Whether you dabble in a plant-based diet once a year for Veganuary, favour a “flexitarian” approach, or eat some form of meat, fish and dairy daily, it is hard to ignore the simple fact that we should all be eating fewer animal products.
A recent survey found 31 per cent of Britons plan to eat more meat-free products in 2021, and British supermarket shelves are increasingly filled with plant-based alternatives. But we still need to cut down our consumption – and, importantly, we need to vigorously check the quality of the animal products we are choosing to continue eating. That starts with buying locally sourced, high-welfare produce, and making it go further, which is far better for your health.
Buy less and buy better
Eating too much meat has been linked to cancer, heart disease and other diseases. But while plant-based sources like pulses, nuts and tofu provide some protein, animal produce is hard to match for “complete protein”, says nutritionist Amelia Freer. Meat, particularly red meat, also provides “Haem” iron – which has better bioavailability (absorption) than “non-haem” iron in plants – and vitamin B12, which make red blood cells and keep a healthy nervous system.
The key, then, is moderation – a return to the old-fashioned idea that meat is expensive and should be relished. Freer says we should be “conscious consumers”. “Make many more of your meals plant-based and consider meat as a condiment, not always the central component.”
She says we should aim to buy organic (or, even better, regenerative) British meat and dairy, from grass-fed rather than grain-fed animals.
“Research suggests that the fat profile of grass-fed versus grain-fed beef is higher in healthy omega-3 fatty acids – important for brain and heart health – and lower in fat overall gram-for-gram.”
At Lyons Hill Farm – a small, regenerative farm in Dorset which specialises in rare British breeds and serves top London restaurants – the Iron Age pigs live wild; their beef is the oldest breed native to the British Isles and is over-matured, giving it better flavour and a healthier fat profile. “What we’re selling has lived its whole life on a natural grass diet,” says Theo Crutcher, of Lyons Hill. “The fat that the animal builds up is a completely different colour, it’s yellow and marbled within the meat.”

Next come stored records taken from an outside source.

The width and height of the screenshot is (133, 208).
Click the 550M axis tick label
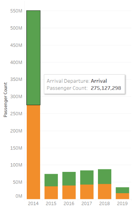coord(16,11)
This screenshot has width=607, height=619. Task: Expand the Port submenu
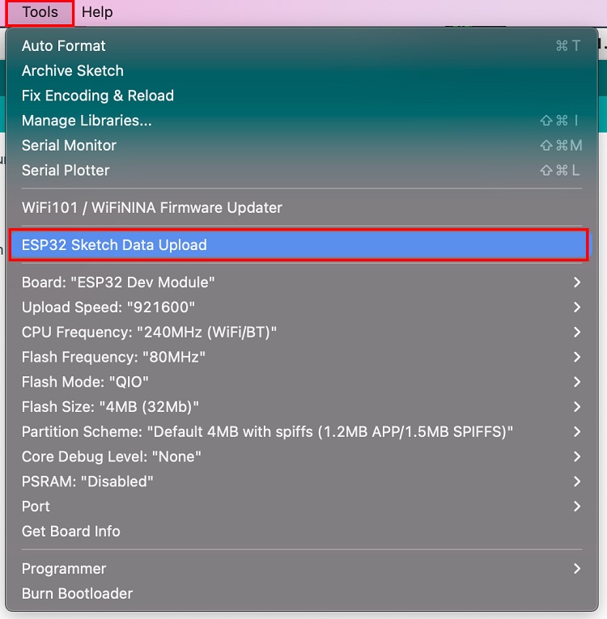click(x=36, y=507)
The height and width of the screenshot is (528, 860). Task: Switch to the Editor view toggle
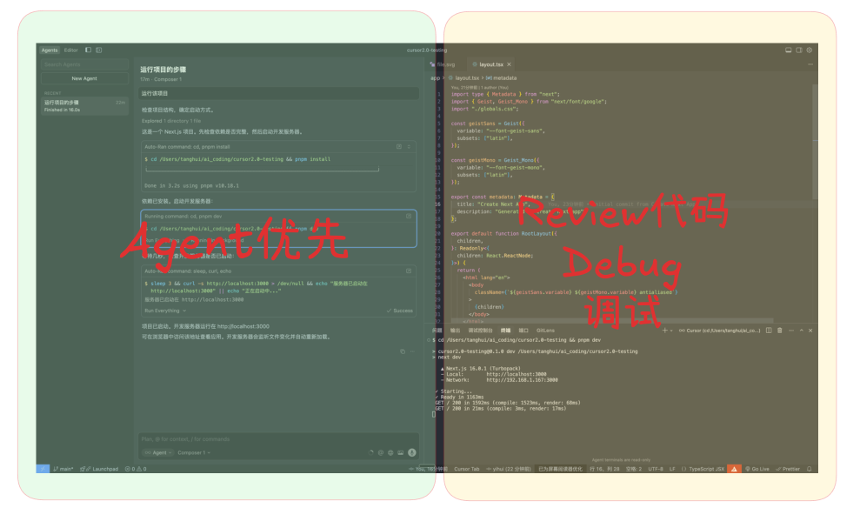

“That tastes better but it also has a much lower level of saturated fat than an industrially raised animal.”
Get your game on
British game is enjoying a resurgence, thanks to its low-fat credentials: venison and pheasant are very lean, with significantly less fat than beef or chicken. It’s also in ample supply. Jack Hills, from the Exmoor Game Company, says: “Game hugely lends itself to seasonal eating, but also the environmental benefits – wherever you are in the country there will be someone supplying game, and it will be local.”
The freshest fish
Fish and shellfish are a delicious source of protein, healthy fatty acids, vitamins and minerals. The waters around Britain are rich with a wide variety of species – from Devon crab to Scottish scallops – and in the wake of Brexit and the pandemic’s effects on shopping habits, there’s never been a better time to give the supermarket salmon a break.
Local fishmongers are more likely to have a range of species of fish – so you’ll reduce pressure on overfished species, and ensure your diet is varied and nutritious.
The Marine Conservation Society estimates 90 per cent of fish stocks globally are overexploited, with seafood at risk because of climate change and pollution. Check the MSC website to find out what is currently considered sustainable and shop with a local fishmonger. UK cod stocks are doing badly, for example, but hake, UK haddock and Dover sole from the Bristol Channel are currently considered good sustainable choices.
What’s in your milk?
Almost a quarter of Britons are now said to be drinking non-dairy milks, from imported products such as almond or soy. These are a good alternative for those who do not tolerate dairy, but Freer says they tend to lack the nutritional benefits.
“Few contain much protein (with the exception of soy milk), and may not contain the diversity of other nutrients, vitamins and minerals – especially if they haven’t been fortified appropriately. They also may contain added sugar, salt, emulsifiers or other flavourings.”
Good quality British milk, cheese and yogurt can still play an important role in a healthy, balanced diet, says Freer, offering protein, vitamin B12, calcium, iodine, B vitamins and – in yogurt – probiotics.
Again, choose dairy from British, organic, grass-fed animals where you can. At Hollis Mead Organic Dairy – a farm which produces milk, butter, cream, kefir and yogurt and sells them in vending machines – a lower intervention approach yields more nutritious milk, according to the owner Oliver Hemsley. “Our cows only eat grass. The milk has a different flavour from what you get at a supermarket, where the milk has been homogenised, heavily pasteurised and processed.
“Anything that isn’t mucked about with is inevitably going to be higher in nutrition.”